Prof Dr. Fahmi Amhar seorang intelektual muslim mengatakan jika banjir terjadi cuma insidental, maka itu persoalan teknis saja. Namun jika terjadi berulang dan makin parah, maka ini pasti persoalan sistemik. Kalau persoalan teknis bisa dengan cara membuat bendungan baru, pompa air, kanal dan solusi teknis lainnya.
Sementara kalau sistemik ini terjadi karena tidak ada tata kelola ruang yang baik. Kemiskinan mendorong masyarakat menempati daerah aliran sungai, keserakahan membuat hutan digunduli. Pejabat yang tidak kompeten, kerakusan oligarki, kebijakan yang tidak berpihak pada rakyat dan lainnya. Semua ini jika saling berkaitan dan berpangkal dari pemikiran mendasar bahwa semua itu harus diserahkan pada mekanisme pasar, dan proses demokratis, maka ini sudah jadi masalah ideologis. Jika sudah sampai ke persoalan ideologis, maka solusinya adalah mengganti ideologi yang rusak itu dengan yang baik atau shahih yaitu Islam. Yaitu sebuah negara yang berideologi Islam bernama Khilafah. (Mediaumat.com, 21/1/2014).
Sistem Islam juga akan memetakan lahan sesuai fungsinya. Bahkan negara bisa melakukan Hima untuk konversi dan menjaga keseimbangan alam. Negara Islam dengan sistem pendidikannya akan mencetak generasi berkepribadian Islam. Generasi yang kokoh keimanan dan ketakwaannya. Sebagai bekal untuk terhindar dari perbuatan keji, kemaksiatan dan kejahatan. Generasi yang menguasai berbagai ilmu terapan yang dibutuhkan dalam kehidupan, sehingga akan bisa melahirkan para ilmuwan besar di bidangnya termasuk dalam mitigasi bencana.
Negara akan memfasilitasi berbagai riset dan penelitian, menyediakan laboratorium dan sarana lain untuk menunjang para peneliti dan ilmuwan untuk mengembangkan ilmu mereka guna kemaslahatan umat. Sehingga nanti dapat digunakan untuk melakukan mitigasi bencana.

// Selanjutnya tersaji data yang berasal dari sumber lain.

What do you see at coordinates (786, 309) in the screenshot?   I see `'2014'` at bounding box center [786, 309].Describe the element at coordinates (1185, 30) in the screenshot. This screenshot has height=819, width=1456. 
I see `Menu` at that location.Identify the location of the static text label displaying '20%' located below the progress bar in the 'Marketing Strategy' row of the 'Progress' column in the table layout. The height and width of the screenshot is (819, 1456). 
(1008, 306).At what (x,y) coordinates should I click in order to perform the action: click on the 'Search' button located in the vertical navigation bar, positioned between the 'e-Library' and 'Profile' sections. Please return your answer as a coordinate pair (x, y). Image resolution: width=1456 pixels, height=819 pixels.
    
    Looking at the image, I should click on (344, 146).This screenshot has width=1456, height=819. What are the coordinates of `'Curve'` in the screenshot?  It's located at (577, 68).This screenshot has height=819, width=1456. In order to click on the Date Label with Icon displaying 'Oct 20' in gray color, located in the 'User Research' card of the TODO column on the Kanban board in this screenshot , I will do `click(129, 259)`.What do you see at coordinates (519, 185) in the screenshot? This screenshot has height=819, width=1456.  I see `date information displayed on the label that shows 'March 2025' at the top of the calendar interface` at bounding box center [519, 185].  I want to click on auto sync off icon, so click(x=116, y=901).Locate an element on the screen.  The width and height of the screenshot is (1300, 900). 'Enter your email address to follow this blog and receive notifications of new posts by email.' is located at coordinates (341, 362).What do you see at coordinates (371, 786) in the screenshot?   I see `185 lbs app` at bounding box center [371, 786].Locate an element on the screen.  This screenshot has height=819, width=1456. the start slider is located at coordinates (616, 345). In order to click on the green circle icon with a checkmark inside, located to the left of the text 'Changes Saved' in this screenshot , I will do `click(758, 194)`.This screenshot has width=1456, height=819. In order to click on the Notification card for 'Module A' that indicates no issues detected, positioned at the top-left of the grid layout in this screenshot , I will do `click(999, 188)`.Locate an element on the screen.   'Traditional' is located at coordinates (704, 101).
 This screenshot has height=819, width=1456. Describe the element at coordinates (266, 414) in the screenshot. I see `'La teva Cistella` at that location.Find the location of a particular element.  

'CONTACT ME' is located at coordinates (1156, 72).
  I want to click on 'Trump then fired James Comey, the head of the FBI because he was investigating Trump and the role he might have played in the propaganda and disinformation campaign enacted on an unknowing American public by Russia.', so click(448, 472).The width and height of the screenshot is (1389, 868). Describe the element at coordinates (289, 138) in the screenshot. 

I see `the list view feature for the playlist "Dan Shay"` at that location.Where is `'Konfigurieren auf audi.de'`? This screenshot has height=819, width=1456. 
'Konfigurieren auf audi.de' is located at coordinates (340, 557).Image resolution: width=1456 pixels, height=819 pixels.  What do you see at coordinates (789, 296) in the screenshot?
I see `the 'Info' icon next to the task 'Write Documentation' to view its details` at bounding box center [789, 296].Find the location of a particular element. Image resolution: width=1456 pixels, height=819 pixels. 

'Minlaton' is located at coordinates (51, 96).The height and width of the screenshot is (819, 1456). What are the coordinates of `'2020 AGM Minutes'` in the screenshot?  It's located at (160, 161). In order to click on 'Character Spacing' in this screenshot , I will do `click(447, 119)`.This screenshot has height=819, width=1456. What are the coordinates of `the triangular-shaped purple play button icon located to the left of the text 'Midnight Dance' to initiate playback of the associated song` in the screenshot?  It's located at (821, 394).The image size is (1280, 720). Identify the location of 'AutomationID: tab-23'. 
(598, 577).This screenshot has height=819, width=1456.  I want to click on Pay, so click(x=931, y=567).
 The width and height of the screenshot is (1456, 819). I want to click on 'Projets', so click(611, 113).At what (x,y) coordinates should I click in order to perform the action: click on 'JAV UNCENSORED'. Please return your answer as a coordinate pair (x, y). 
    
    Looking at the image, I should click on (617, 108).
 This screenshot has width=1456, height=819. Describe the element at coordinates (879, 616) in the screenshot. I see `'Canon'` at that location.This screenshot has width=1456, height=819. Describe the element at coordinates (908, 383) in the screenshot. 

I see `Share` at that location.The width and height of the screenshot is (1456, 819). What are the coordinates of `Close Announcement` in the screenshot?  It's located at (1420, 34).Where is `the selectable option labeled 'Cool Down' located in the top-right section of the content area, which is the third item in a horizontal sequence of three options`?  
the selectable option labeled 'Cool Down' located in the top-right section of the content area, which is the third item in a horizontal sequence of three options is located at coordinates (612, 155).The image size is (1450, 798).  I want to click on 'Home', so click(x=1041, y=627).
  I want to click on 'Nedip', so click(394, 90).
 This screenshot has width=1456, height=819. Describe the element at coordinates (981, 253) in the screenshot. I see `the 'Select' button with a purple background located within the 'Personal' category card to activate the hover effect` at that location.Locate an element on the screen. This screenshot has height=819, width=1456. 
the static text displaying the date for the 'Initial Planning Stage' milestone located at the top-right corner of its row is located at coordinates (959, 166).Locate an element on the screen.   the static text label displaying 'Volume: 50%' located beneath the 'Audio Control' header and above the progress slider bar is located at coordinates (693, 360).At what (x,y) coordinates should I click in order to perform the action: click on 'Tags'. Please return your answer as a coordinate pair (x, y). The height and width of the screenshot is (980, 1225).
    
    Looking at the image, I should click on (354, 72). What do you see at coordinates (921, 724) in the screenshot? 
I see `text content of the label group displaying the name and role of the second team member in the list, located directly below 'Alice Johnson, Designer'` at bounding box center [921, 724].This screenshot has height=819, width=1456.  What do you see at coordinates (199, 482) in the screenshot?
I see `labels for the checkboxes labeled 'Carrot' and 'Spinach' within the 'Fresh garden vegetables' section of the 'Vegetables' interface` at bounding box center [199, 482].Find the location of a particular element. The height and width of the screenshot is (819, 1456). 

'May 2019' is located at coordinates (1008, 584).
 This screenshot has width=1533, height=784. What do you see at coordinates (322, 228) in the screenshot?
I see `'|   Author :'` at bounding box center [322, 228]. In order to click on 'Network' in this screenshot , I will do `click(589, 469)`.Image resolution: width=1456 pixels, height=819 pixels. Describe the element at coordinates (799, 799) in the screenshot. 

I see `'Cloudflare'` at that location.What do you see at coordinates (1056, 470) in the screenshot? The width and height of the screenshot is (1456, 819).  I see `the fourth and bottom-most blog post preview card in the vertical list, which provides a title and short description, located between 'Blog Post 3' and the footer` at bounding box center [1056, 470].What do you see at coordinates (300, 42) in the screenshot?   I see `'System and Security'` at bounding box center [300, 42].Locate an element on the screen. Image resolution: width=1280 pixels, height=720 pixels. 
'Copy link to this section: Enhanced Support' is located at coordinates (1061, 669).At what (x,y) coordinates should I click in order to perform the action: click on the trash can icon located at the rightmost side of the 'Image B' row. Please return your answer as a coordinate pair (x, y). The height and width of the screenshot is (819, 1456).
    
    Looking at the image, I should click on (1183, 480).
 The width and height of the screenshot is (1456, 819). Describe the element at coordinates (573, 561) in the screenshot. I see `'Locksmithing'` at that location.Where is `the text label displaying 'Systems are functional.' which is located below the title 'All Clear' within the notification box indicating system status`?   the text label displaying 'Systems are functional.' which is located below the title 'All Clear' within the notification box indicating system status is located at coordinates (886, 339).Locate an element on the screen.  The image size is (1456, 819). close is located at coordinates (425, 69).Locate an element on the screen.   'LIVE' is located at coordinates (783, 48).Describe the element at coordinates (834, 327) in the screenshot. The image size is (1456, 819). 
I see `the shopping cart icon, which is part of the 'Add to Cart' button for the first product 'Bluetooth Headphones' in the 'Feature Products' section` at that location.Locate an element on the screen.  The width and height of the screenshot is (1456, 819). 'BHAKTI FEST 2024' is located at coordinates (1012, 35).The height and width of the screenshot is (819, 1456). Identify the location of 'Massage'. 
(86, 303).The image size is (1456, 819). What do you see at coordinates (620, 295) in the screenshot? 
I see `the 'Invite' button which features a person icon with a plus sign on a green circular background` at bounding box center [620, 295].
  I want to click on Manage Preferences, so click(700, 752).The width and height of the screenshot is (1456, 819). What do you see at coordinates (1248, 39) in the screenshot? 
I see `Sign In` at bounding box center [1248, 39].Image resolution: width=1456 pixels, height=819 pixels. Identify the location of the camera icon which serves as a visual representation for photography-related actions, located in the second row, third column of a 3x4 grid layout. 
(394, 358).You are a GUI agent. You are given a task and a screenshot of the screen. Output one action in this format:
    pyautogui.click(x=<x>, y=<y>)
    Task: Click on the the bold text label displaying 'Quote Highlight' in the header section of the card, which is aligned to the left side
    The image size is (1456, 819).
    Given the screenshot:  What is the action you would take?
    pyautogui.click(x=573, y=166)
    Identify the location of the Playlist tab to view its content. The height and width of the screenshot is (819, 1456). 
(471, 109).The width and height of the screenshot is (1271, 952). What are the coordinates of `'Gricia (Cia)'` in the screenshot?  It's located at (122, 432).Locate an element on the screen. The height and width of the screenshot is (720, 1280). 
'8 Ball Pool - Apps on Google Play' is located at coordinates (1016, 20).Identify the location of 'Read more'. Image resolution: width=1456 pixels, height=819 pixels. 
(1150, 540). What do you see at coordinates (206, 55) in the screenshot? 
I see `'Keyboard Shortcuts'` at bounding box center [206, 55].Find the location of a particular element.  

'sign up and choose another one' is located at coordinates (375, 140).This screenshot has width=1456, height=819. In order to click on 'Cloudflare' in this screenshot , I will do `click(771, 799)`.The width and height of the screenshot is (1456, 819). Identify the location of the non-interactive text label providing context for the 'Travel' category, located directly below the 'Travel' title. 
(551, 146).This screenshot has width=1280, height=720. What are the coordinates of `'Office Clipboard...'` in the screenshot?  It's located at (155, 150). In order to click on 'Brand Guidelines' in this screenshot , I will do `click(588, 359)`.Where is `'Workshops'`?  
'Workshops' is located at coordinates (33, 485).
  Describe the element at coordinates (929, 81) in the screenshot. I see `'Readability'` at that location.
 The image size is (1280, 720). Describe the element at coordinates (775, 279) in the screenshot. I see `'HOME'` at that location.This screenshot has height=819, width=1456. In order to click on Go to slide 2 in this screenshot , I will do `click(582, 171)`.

Layanan kesehatan adalah hak semua rakyat, apalagi untuk bencana alam ,maka Negara akan memastikan para korban yang terdampak mendapatkan pelayanan kesehatan, pengobatan, makanan dan kebutuhan lainnya. Termasuk untuk mengatasi trauma akibat bencana.
Lebih dari itu pemimpin dalam Islam akan senantiasa mengingatkan rakyat untuk muhasabah ketika ada musibah. Seperti mentadaburi TQS. Ar-Ruum ayat 41:
"Telah nyata terlihat kerusakan di darat dan di lautan karena ulah tangan manusia, supaya Allah merasakan kepada mereka sebagian dari akibat perbuatan mereka, agar mereka kembali."